Asbâbun
Nuzûl Surat an-Nisâ’ (4), Ayat: 47
يَا أَيُّهَا الَّذِينَ أُوتُوا الْكِتَابَ
آمِنُوا بِمَا نَزَّلْنَا مُصَدِّقًا لِمَا مَعَكُمْ مِنْ قَبْلِ أَنْ نَطْمِسَ وُجُوهًا
فَنَرُدَّهَا عَلَى أَدْبَارِهَا أَوْ نَلْعَنَهُمْ كَمَا لَعَنَّا أَصْحَابَ السَّبْتِ
وَكَانَ أَمْرُ اللَّهِ مَفْعُولا (٤٧)
47. Hai orang-orang yang telah diberi al-Kitâb, berimanlah kamu
kepada apa yang telah Kami turunkan (yaitu al-Quran) yang membenarkan (Kitâb
Taurat) yang ada padamu sebelum Kami mengubah muka (mu), lalu Kami putarkan ke
belakang[1] atau
Kami kutuk mereka sebagaimana Kami telah mengutuk orang-orang (yang berbuat
maksiat) pada hari Sabtu[2]. Dan
ketetapan Allah pasti berlaku.
Imâm
Jalâluddîn as-Suyûthî mengeluarkan dalam Lubâb an-Nuqûli fî Asbâb an-Nuzûlinya
(Juz. 5, 4/an-Nisâ’) dengan menisbahkan kepada Ibnu Ishâq dalam Tafsîr Ibn
Ishâqnya:
“Dikemukakan
oleh Ibnu Ishâq yang bersumber dari ‘Abdullâh bin ‘Abbâs. ‘Abdullâh bin ‘Abbâs
berkata: “Rasûlullâh SAW. berbicara dengan para pemimpin Pendeta Yâhudî, di
antara mereka ialah ‘Abdullâh bin Shuria dan Ka’b bin Usaid, lalu sabda beliau
SAW: “Wahai kaum Yâhudî, bertaqwalah kepada Allah dan masuklah Islam. Maka demi
Allah, sesungguhnya kalian (para pemimpin Pendeta Yâhudî) tentu mengetahui,
bahwa apa yang saya (Nabi SAW.) sampaikan kepada kalian (para pemimpin Pendeta
Yâhudî) adalah benar”. Maka berkatalah mereka (para pemimpin Pendeta Yâhudî): “Kami
(para pemimpin Pendeta Yâhudî) tidak mengetahui hal tersebut, wahai Muhammad!”.
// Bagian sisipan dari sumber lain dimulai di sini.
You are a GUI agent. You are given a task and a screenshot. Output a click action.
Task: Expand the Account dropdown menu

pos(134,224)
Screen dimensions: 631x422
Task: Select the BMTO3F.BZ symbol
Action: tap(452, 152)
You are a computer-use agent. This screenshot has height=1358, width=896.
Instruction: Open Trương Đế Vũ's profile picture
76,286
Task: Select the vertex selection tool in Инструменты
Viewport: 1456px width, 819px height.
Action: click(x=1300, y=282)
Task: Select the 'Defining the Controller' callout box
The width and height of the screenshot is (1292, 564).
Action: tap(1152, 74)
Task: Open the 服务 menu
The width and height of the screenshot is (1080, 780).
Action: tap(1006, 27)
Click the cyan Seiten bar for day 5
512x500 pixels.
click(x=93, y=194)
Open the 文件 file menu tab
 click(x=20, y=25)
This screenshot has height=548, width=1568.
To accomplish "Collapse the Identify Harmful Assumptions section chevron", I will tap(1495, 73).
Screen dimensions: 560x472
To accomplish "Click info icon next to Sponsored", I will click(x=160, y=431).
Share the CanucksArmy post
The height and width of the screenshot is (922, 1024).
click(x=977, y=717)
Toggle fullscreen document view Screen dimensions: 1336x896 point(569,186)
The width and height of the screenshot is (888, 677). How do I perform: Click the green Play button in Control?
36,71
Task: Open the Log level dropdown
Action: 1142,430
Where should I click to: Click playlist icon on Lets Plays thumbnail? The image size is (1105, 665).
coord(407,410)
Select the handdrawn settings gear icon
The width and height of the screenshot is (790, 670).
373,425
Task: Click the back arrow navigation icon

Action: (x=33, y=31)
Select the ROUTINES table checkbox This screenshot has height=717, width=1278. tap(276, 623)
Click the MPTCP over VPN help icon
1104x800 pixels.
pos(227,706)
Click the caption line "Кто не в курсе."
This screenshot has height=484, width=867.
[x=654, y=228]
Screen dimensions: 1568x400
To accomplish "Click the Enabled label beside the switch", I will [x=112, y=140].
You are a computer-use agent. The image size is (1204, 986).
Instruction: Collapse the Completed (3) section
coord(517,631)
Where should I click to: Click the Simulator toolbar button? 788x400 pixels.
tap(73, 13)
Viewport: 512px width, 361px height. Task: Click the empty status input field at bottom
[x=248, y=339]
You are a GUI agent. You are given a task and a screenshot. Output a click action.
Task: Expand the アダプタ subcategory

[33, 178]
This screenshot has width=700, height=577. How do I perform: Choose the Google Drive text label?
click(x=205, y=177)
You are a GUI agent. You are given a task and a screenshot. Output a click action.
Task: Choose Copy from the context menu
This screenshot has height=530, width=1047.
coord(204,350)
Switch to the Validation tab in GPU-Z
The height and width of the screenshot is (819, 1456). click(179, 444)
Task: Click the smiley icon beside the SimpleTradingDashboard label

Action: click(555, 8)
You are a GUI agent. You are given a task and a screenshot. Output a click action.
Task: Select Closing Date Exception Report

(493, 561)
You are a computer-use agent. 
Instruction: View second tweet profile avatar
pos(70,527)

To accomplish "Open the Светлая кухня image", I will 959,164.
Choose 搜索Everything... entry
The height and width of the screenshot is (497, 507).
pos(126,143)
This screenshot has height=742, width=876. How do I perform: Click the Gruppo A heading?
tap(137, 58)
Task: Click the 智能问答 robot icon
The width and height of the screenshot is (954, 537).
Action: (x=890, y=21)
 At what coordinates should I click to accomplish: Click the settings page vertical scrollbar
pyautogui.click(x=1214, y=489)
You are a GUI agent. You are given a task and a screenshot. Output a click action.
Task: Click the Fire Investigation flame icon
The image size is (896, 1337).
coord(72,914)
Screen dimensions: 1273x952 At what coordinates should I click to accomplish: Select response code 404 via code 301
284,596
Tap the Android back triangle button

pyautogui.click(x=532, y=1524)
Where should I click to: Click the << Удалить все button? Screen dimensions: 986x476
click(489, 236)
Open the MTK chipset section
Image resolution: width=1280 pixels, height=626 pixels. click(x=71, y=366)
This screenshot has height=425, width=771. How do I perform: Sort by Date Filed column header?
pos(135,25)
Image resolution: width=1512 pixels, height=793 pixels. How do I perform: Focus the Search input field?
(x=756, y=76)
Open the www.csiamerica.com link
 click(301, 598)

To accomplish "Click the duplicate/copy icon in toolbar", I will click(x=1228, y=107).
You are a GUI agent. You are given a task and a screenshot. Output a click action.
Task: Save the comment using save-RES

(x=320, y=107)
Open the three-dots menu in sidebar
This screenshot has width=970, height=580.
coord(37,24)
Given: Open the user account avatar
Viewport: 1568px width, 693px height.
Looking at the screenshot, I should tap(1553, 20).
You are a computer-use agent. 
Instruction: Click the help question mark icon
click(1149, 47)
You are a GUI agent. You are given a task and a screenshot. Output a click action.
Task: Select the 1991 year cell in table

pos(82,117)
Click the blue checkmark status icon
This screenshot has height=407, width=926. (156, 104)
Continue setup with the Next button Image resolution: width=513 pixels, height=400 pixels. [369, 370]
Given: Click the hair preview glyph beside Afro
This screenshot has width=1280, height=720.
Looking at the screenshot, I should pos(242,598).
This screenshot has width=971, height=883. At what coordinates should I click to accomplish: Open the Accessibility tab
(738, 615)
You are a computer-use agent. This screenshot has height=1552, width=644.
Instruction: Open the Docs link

Maka Allah SWT. menurunkan Ayat (Ayat: 47, Surat an-Nisâ’):
يَا أَيُّهَا الَّذِينَ أُوتُوا الْكِتَابَ
آمِنُوا بِمَا نَزَّلْنَا مُصَدِّقًا لِمَا مَعَكُمْ مِنْ قَبْلِ أَنْ نَطْمِسَ وُجُوهًا
فَنَرُدَّهَا عَلَى أَدْبَارِهَا أَوْ نَلْعَنَهُمْ كَمَا لَعَنَّا أَصْحَابَ السَّبْتِ
وَكَانَ أَمْرُ اللَّهِ مَفْعُولا (٤٧)
47. Hai orang-orang yang telah diberi al-Kitâb, berimanlah kamu
kepada apa yang telah Kami turunkan (yaitu al-Quran) yang membenarkan (Kitâb
Taurat) yang ada padamu sebelum Kami mengubah muka (mu), lalu Kami putarkan ke
belakang atau Kami kutuk mereka sebagaimana Kami telah mengutuk orang-orang
(yang berbuat maksiat) pada hari Sabtu. Dan ketetapan Allah pasti berlaku”.
KETERANGAN
dan PENJELASAN:
Kata Imâm
Jalâluddîn as-Suyûthî: “Hadis yang ia keluarkan di atas berkualitas hasan”.
Atsar[3]
‘Abdullâh bin ‘Abbâs di atas
digolongkan Mawqûf li hukmi Marfu’, maksudnya: hadis Mawqûf[4] yang
dihukumi Marfu’[5].
Karena para Muhadditsîn[6]
telah bersepakat bahwa: “Ada beberapa macam Mawqûf yang dihukumi Marfu’, dan
salah satunya yaitu: penafsiran para Sahabat yang berkaitan dengan sebab
turunnya (asbâb an-nuzûl) suatu ayat”.
Sebagaimana
penjelasan para Muhadditsîn tersebut, maka Atsar ‘Abdullâh
bin ‘Abbâs di atas tergolong hadis Mawqûf yang
dihukumi Marfu’ oleh para Muhadditsîn, sehingga (hadis ‘Abdullâh
bin ‘Abbâs di atas) dapat dijadikan sebagai hujjah (pedoman/landasan)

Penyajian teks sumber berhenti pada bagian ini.